Computational Inverstigation of the Effects of Post Translational Modifications and Cancer Mutation on PARP-2

Proteins found in the human body carry out specific functions necessary for the operation of the body. Their specific mechanisms are dictated by the amino acid residues of which they are constructed. Both the type and order of the residues affects the folding, motion, and functions of the protein. Any change in the makeup of the protein can drastically alter its functions. Different changes to the wild type (WT) amino acid chain include post translational modifications (PTMs) and mutations. PTMs are additions of certain chemical groups to specific residues after the translation process. They change and expand the functions of mechanisms of the protein. A mutation can occur at the genetic level as a result of diseases, like cancer, and can change one of the residues to a different amino acid than it would be in the WT. Poly [ADP-ribose] polymerase 2 (PARP-2) is a protein that is present in the human body with the main function of mending DNA breaks. A PTM that adds a phosphate group to a serine can occur at residues 226, 232, and 353. Our group also uncovered a cancer-associated mutation on PARP-2 that changes what should be an aspartic acid in the WT to a glycine at position 235. To understand the effects of the phosphoserine PTMs and D235G mutation, four systems were simulated via molecular dynamics (MD) for 500 nanoseconds in triplicate, and different kinds of analysis were performed. The analysis included root mean square deviation, root mean square fluctuation, normal mode analysis, hydrogen bond analysis, matrix correlation analysis, difference correlation analysis, and hydrogen bond analysis. The results showed the impacts the modifications and mutation had to the movement and structure of the protein.

**Work request 1**
Translate this sentence from the PARP-2 abstract into Spanish: "Poly [ADP-ribose] polymerase 2 (PARP-2) is a protein that is present in the human body with the main function of mending DNA breaks."
**Work request 2**
Using the PARP-2 abstract, answer each question briefly:
(a) At which residues can a PTM add a phosphate group to a serine?
(b) In the cancer-associated mutation at position 235, which amino acid takes the place of aspartic acid?
(c) For how long, and how many times, was each of the four systems simulated?
**Work request 3**
Rewrite the paragraph of the PARP-2 abstract that begins "Proteins found in the human body" as a short bulleted list, keeping its main facts.
The lines after the PARP-2 abstract are separate material.

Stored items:
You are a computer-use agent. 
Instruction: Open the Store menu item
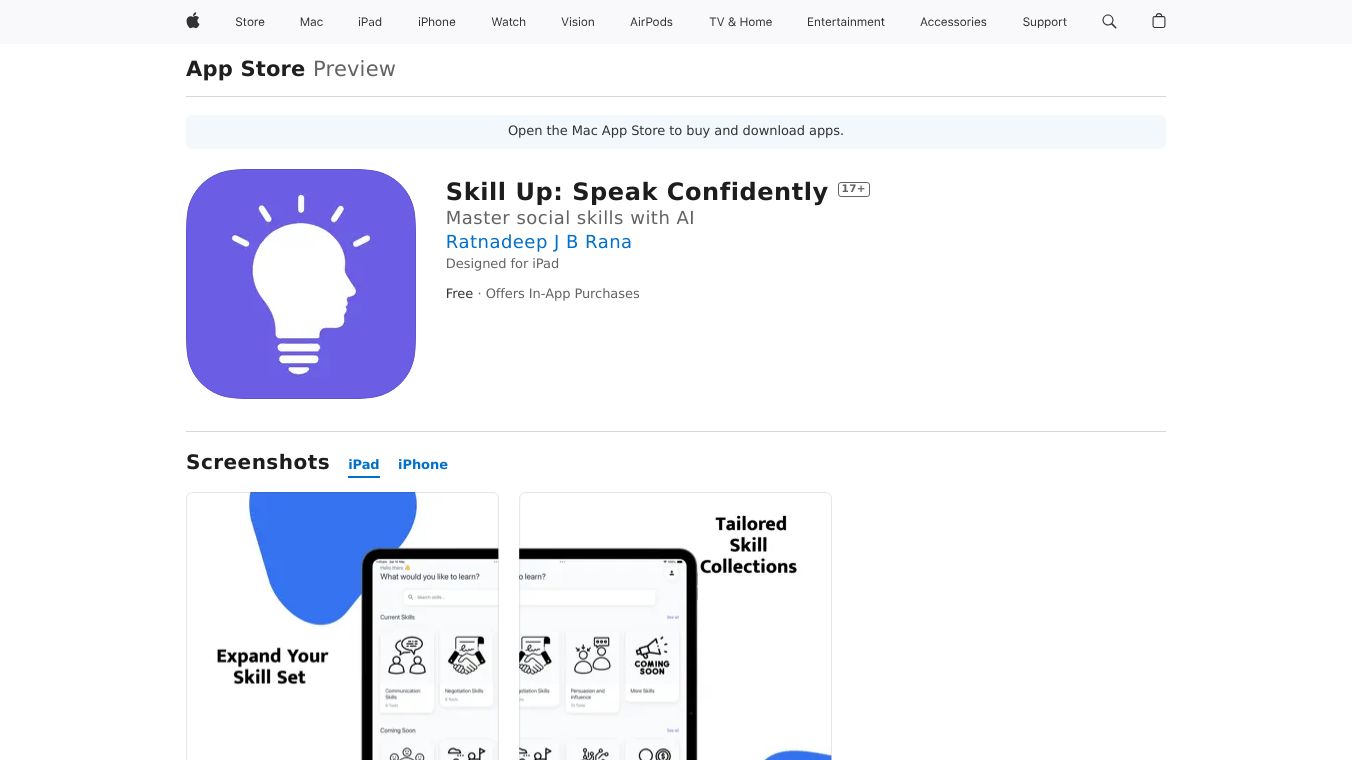click(x=250, y=22)
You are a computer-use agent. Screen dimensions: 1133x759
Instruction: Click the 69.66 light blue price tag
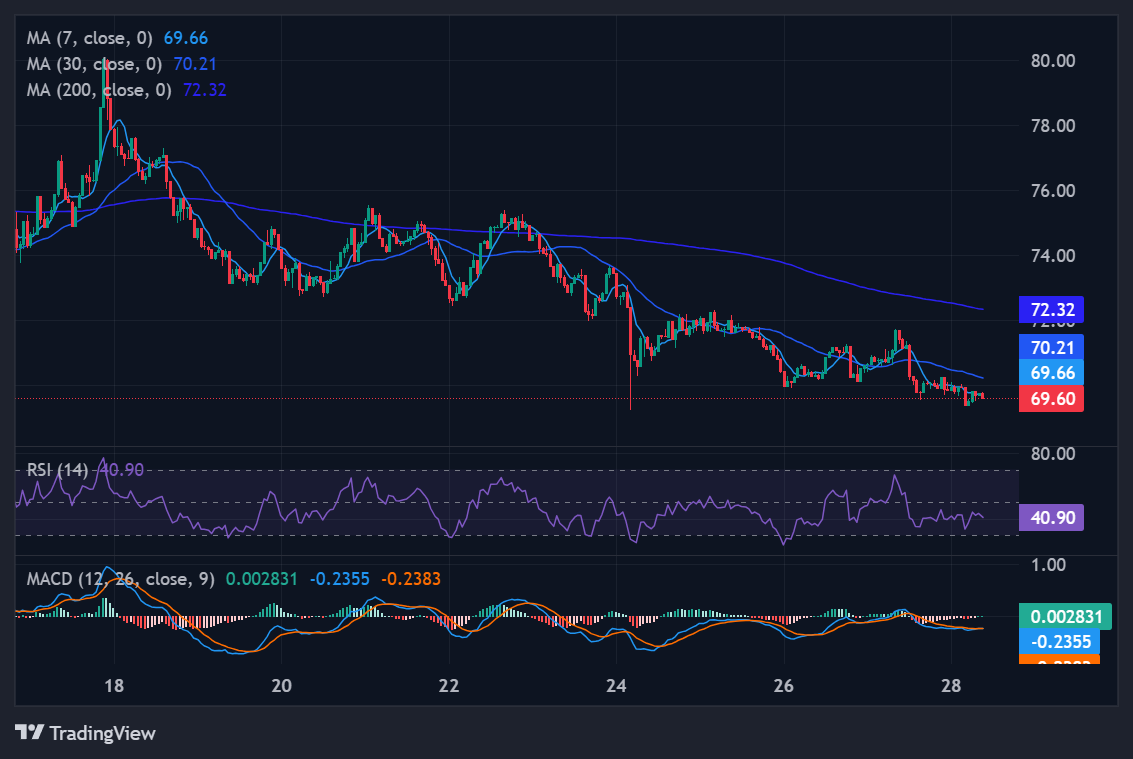click(x=1051, y=372)
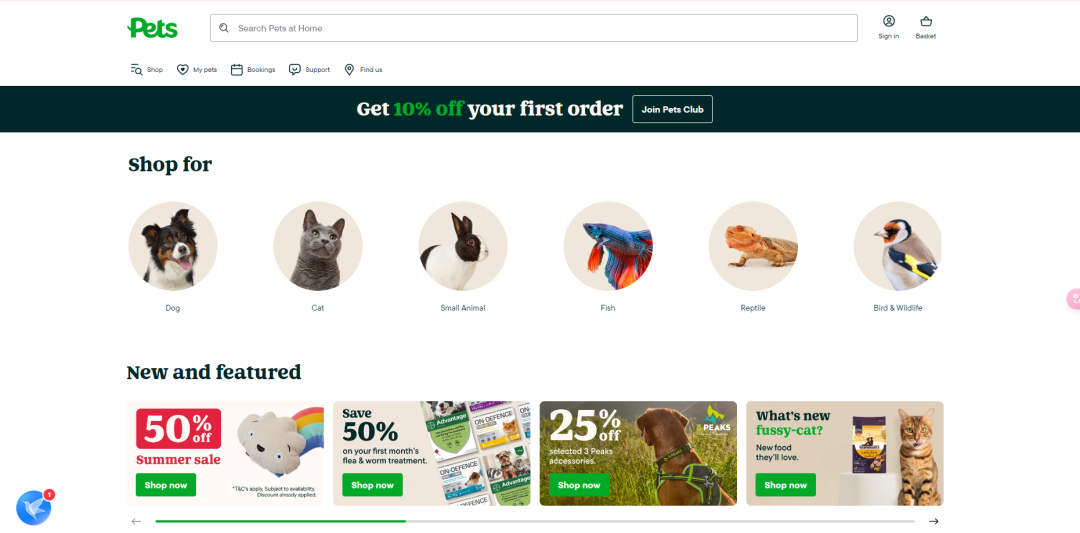
Task: Click the Join Pets Club button
Action: pos(672,109)
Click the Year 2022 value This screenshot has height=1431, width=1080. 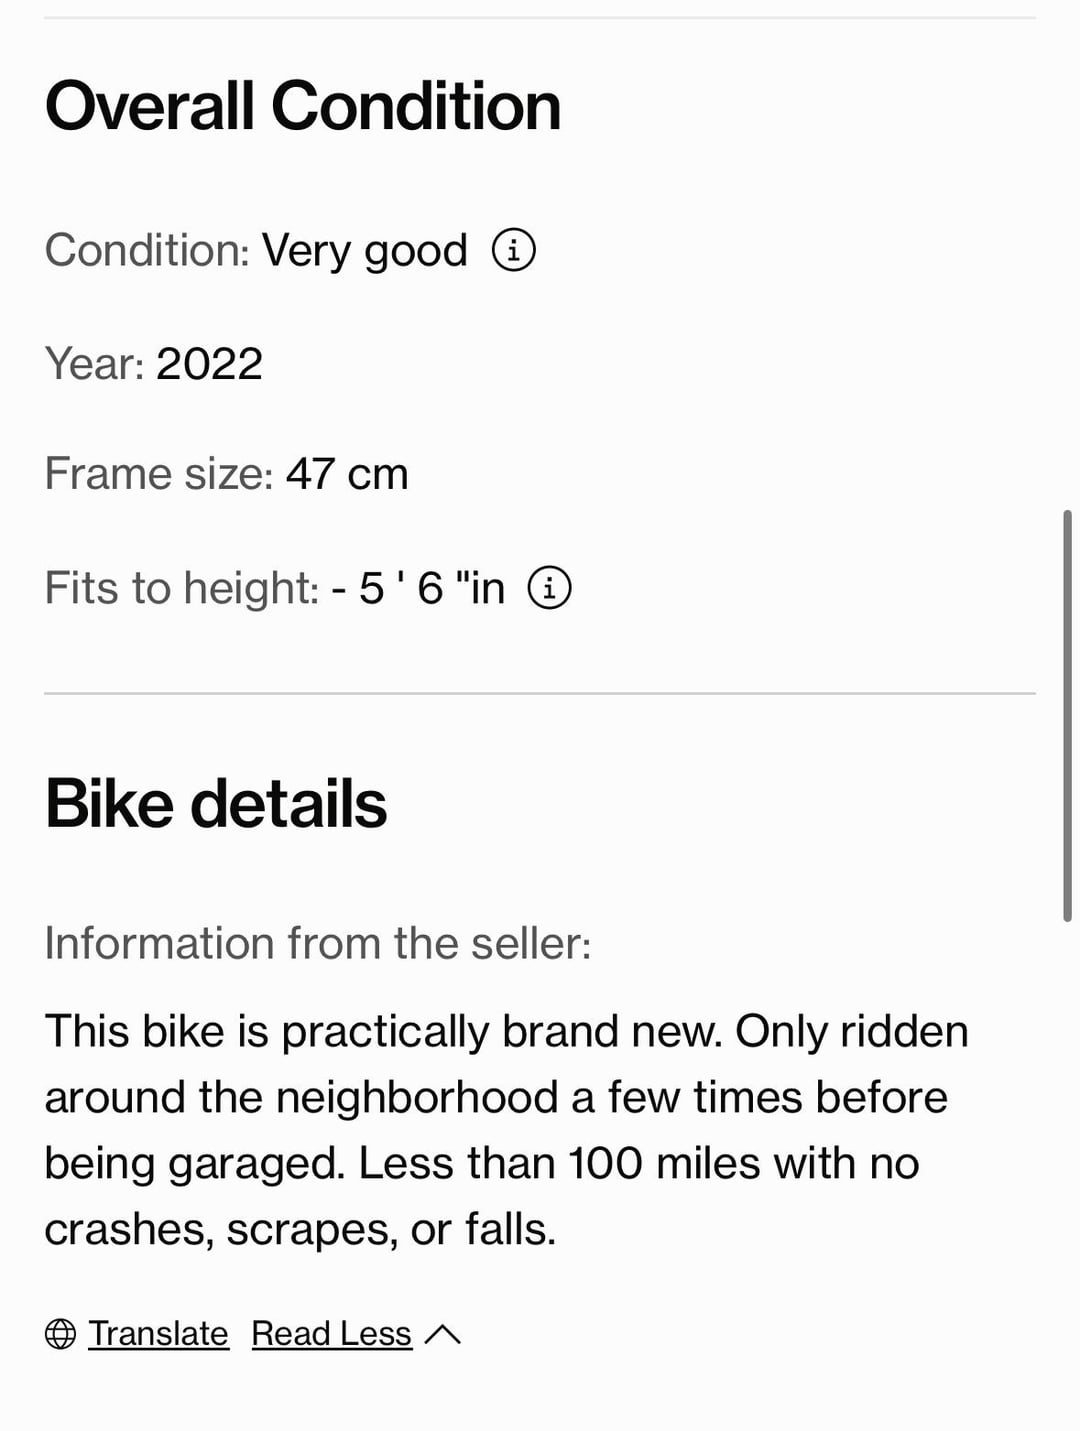[x=209, y=363]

**Exercise result 1**
La poli [ADP-ribosa] polimerasa 2 (PARP-2) es una proteína presente en el cuerpo humano cuya función principal es reparar las roturas del ADN.

**Exercise result 2**
(a) Residues 226, 232, and 353.
(b) Glycine.
(c) For 500 nanoseconds, in triplicate.

**Exercise result 3**
- The type and order of a protein's amino acid residues shape its folding, motion, and functions, so any change in its makeup can greatly alter what it does.
- Two kinds of change to the wild type (WT) chain are post translational modifications (PTMs) and mutations.
- PTMs add chemical groups to specific residues after translation, changing and expanding the protein's functions.
- Mutations happen at the genetic level, for example through cancer, and swap a residue for a different amino acid.
- PARP-2's main function is mending DNA breaks.
- On PARP-2, a PTM adding a phosphate group to a serine can occur at residues 226, 232, and 353.
- The group also found a cancer-associated mutation, D235G, which changes aspartic acid to glycine at position 235.
- Four systems were simulated with molecular dynamics for 500 nanoseconds in triplicate.
- The analyses included root mean square deviation, root mean square fluctuation, normal mode, hydrogen bond, matrix correlation, and difference correlation analysis.
- The results showed how the modifications and the mutation affected the protein's movement and structure.